He finally recognized that he was Duval’s, a possession, an asset, and no more important than a fine weapon or animal. He swallowed this bitter knowledge and his jaw tightened. ‘And why shouldn’t it be so?’ He thought. ‘Men were imprisoned everyday! There was no righteousness. There was no morality—no justice! God was not here, did not walk with man. He was absent, only watching man make his mistakes.’
Tossing his dark locks away from his eyes, he blinked back tears of rage. His anger made the pit of his belly burn and he had clenched his teeth so hard that his jaw ached. There was a nagging sting between his shoulder blades from the tension.

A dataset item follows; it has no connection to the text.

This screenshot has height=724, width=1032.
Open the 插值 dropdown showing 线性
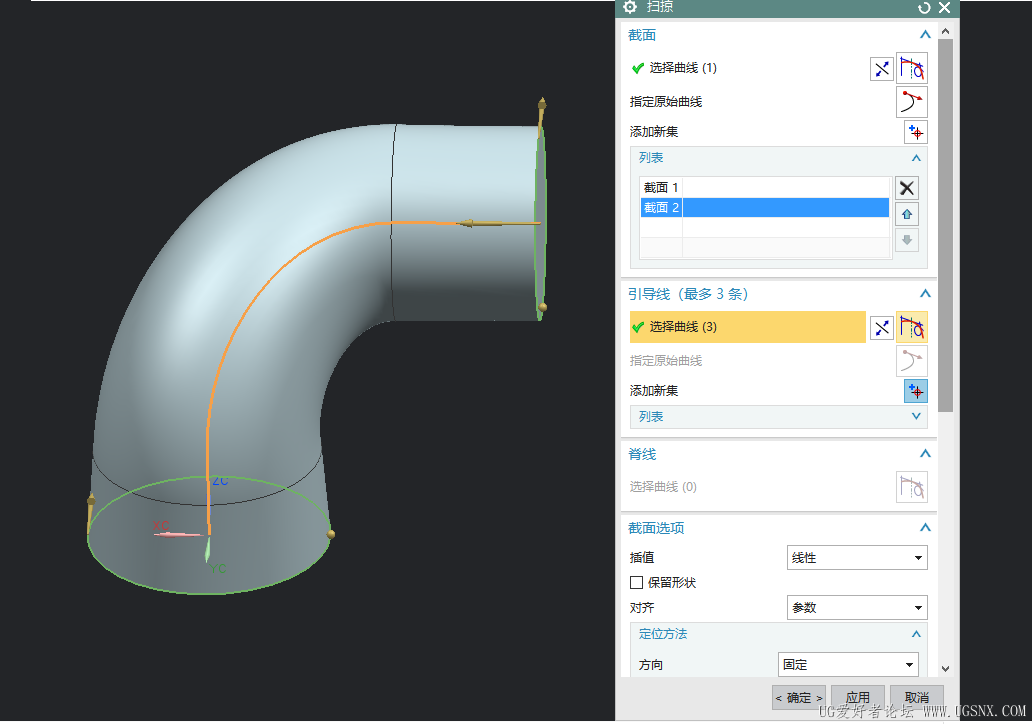(x=857, y=558)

Ravan’s neck and throat were raw and torn from the shackles, and he couldn’t take a deep breath. He tried, but agonizing coughing beset him once again. He was acutely aware that he wanted to fill his lungs, breathe a sweet sigh, inhale peace and happiness into his being again, but he didn’t know where to even look for such an elusive thing. Even the air seemed acrid.
Not moving from where he stood in the tiny imprisoned room, he tried to let the memory of the Old One, the Innkeeper’s wife, and the orphans drift back into the foreground of his thoughts and memories.
Ravan remained like this, closing his eyes, allowing the faces of each of them to play before him like a sweet song. He struggled to etch into his mind the details of them, so that he might not forget them. They seemed so sadly far away now.
He recalled the Old One with his shiny, almost-bald head, how tanned it would become in the summer, only a few sparse and wiry hairs sprouting out in all directions. His hands had seemed so ancient and kind.
This made him remember when the Old One had used those hands. The distant memory surfaced so clear and bright of when the Old One pried from his fingers the bloody plowshare. Ravan had been standing knee deep in the bloody muck of the pigsty. The Old One lifted Ravan from that gruesome, filthy scene and hugged him close. He'd whispered into his ear that the little girl would be okay—and so would he.
The faint notion of a sigh relaxed Ravan’s face and his breathing deepened.
He thought of the way the Fat Wife’s face reminded him of the moon. Taking a deep breath, he recalled the sweet glowing oval of her expression, the smile that made him feel the very same way the stars did on a warm summer’s night. He thought of the forest floor, gazing at the most remarkable beauty that was the moon and remembered the day the Fat Wife had cut his hair. His hand slid up to his neck as he looked back upon the day when she’d given him the silver chain. She had been kind, like his mother.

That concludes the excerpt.